--- ASSIGNMENT ---
Working from the records below, return word for word the line that contains "Task: Dismiss the" and each line after it, ending with the last. Skip all pictures.

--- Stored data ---
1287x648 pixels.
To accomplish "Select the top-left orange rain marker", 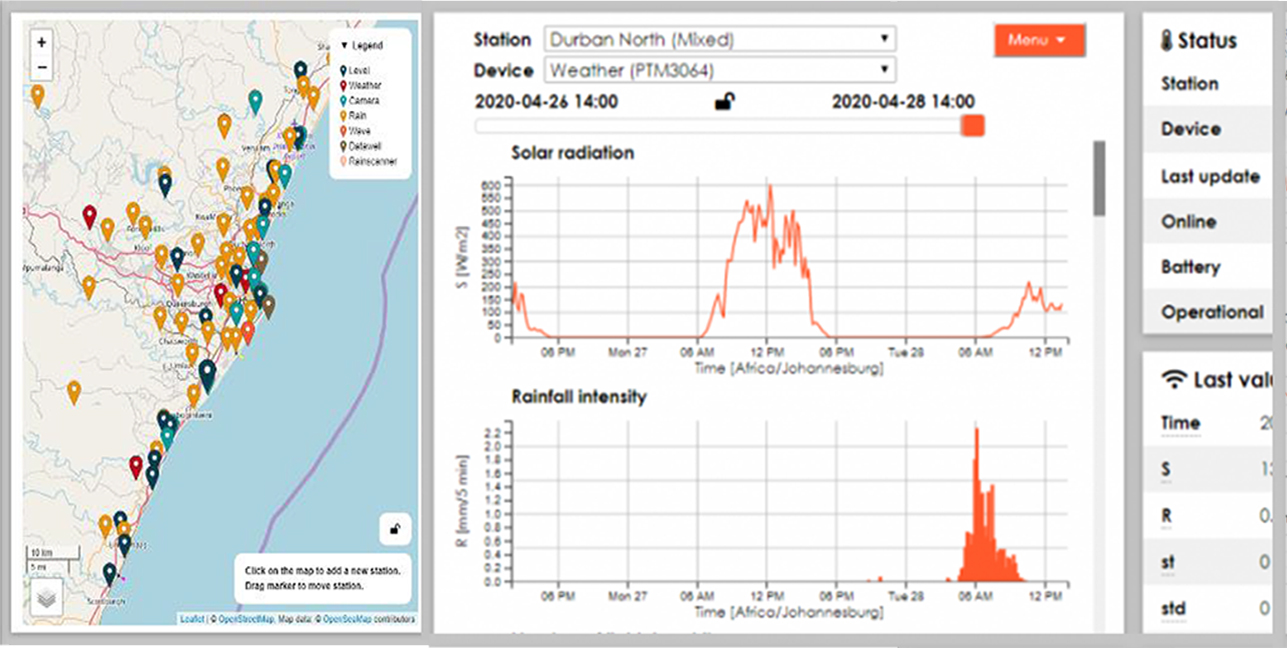I will tap(37, 95).
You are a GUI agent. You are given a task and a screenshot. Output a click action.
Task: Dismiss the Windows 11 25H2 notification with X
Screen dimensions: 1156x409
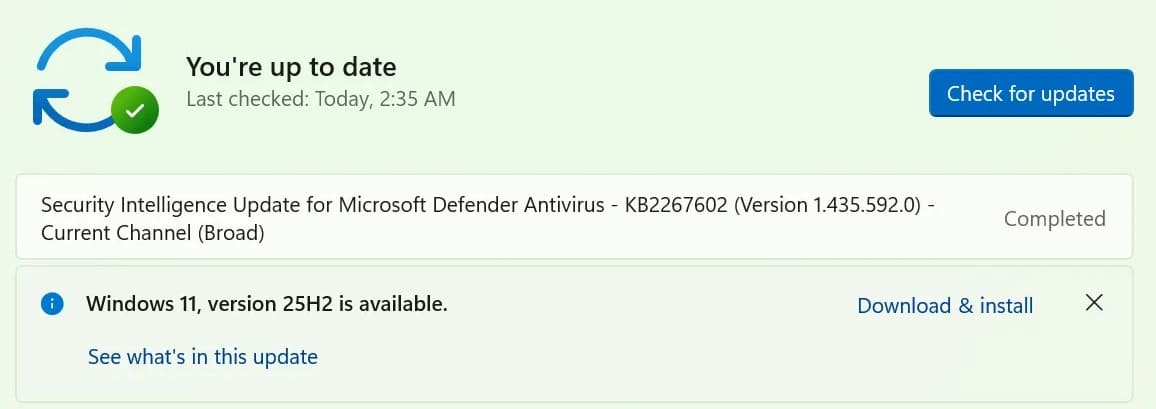pos(1095,302)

--- ANSWER SECTION ---
Task: Dismiss the Windows 11 25H2 notification with X
Screen dimensions: 1156x409
pos(1095,302)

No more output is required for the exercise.